Steve Lawson (1949 - 2023) was a festival actor, director, and playwright. He attended Williams College before studying criticism at the Yale School of Drama, and developed a relationship with the Williamstown Theatre Festival that spanned more than 50 years, beginning in 1969 when, as a sophomore at Williams College, he wrote press releases and sold tickets. Then, in 1971, he played The Meddler in Cyrano de Bergerac, directed by Nikos Psacharopoulos. In 1972, Steve helped create Williamstown Theatre Festival’s “Second Company,” which was the precursor to the Non-Equity Company, a primary tenet of WTF’s training program for up-and-coming young actors. The Second Company did adventurous work, often by obscure writers, and with many emerging directors who went on to prominent careers. For the Second Company, Steve directed The Rat Trip (1972), Squirrels (1977), Wild Oats (1978), and David Mamet’s The Water Engine (1980). He went on to act in other Festival productions, including Summerfolk (1981), Clothes for a Summer Hotel (1989), and No Orchids for Miss Blandish (1990).
Steve also founded the wildly popular Free Theater program—outdoor productions performed free-of-charge that were adapted (almost always by Steve) from great literary works. The first was Arthur Conan Doyle’s A Study in Scarlet featuring Alec Baldwin, Tim Daly, and Jennifer Van Dyck. From there, Steve’s other adaptations included Wild Oats (1989), The Adventures of Huckleberry Finn (1990), The Moonstone (1991), What Alice Found There (1995), Hard Times (1996), and Dracula, or the Un-Dead (2012).
Steve’s passion for Tennessee Williams’ work led to an epic Tennessee Williams: A Celebration in 1982 which was a collage of 26 plays performed by many “family” members that summer. He also wrote two collections of Williams’ letters, which premiered on the Main Stage: A Distant Country Called Youth in 2002 and Blanche and Beyond in 2009.

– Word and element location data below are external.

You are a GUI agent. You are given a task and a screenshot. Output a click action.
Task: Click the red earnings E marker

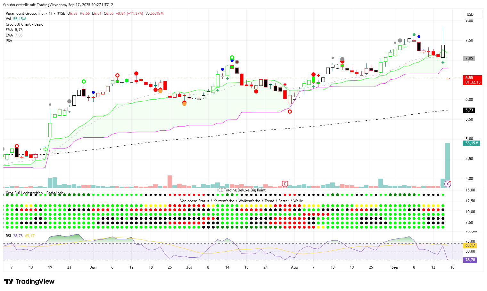tap(285, 184)
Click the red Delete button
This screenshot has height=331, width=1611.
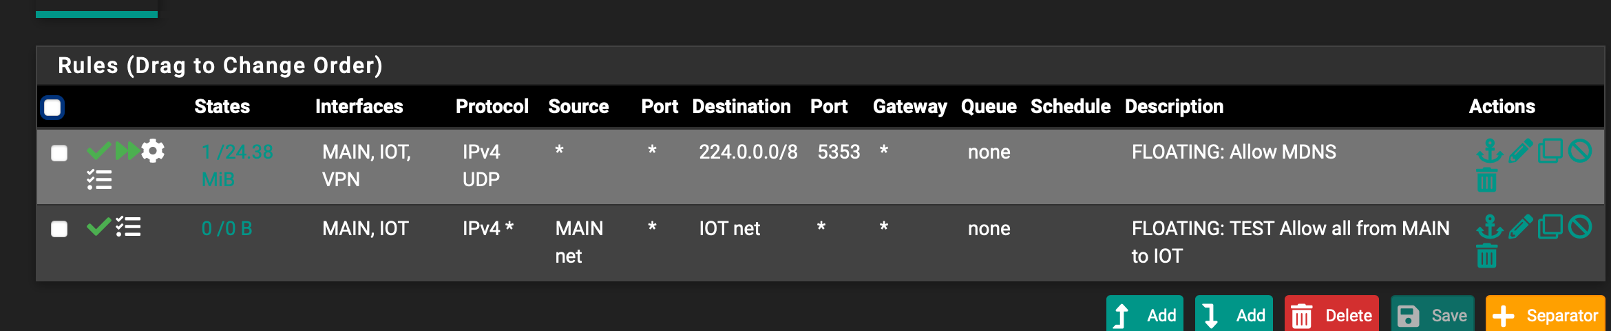coord(1331,315)
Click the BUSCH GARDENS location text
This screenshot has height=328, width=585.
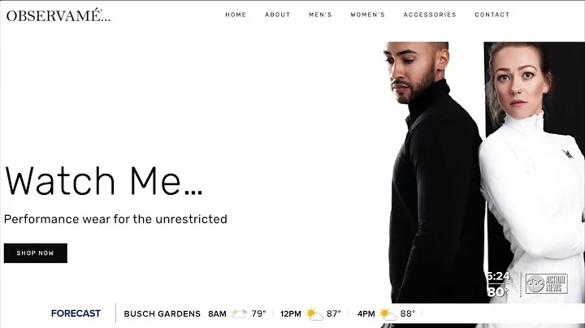tap(163, 314)
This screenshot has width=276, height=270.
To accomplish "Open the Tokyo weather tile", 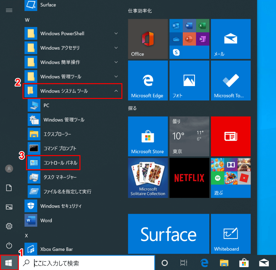I will click(x=189, y=137).
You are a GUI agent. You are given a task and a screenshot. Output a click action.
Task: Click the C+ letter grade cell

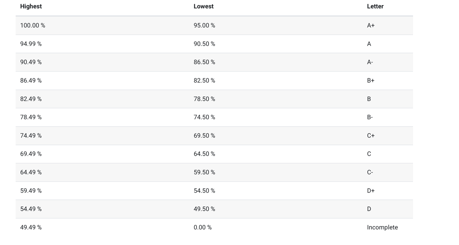point(371,136)
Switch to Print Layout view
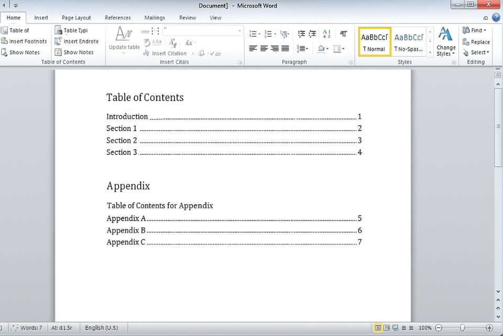 [x=378, y=328]
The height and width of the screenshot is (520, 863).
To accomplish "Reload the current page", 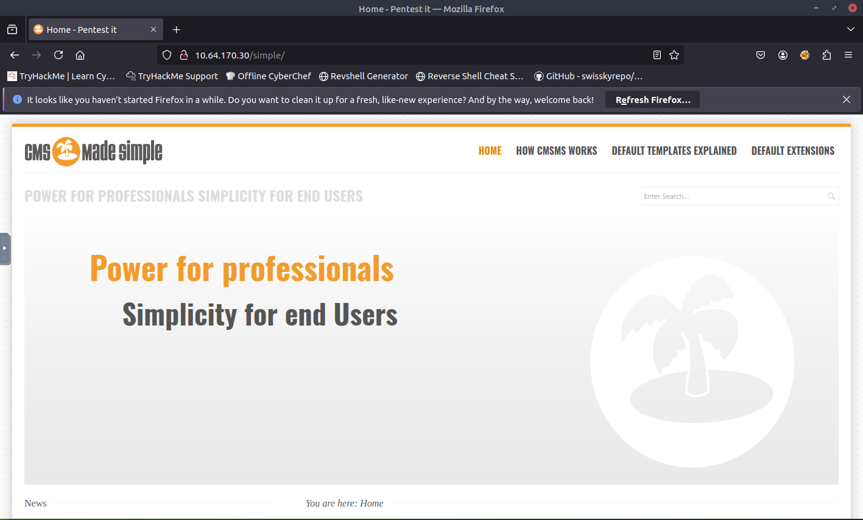I will click(58, 55).
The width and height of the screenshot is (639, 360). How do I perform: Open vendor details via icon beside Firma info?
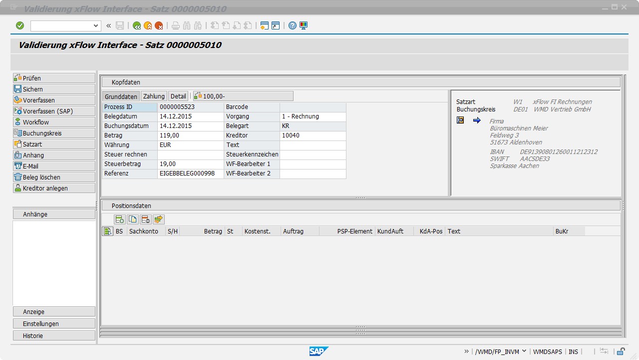[x=460, y=120]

In addition to his directing, adapting, and dramaturgy work at the Williamstown Theatre Festival, Steve was the director of the Manhattan Theatre Club’s “Writers in Performance” series, artistic director of City Center’s new “Act 4: Great American Plays in Concert” project, and helped found and became executive director of the Williamstown Film Festival for 15 years. He wrote many projects for television, including St. Elsewhere, The Dick Cavett Show, an episode for American Masters based on the Group Theatre, an episode of Great Performances about Edith Wharton, and the television adaptation of The Elephant Man. During his 2000 MacDowell Fellowship, Steve Lawson worked on the adaptation of his first novel into a screenplay, Nobody Laughed Last.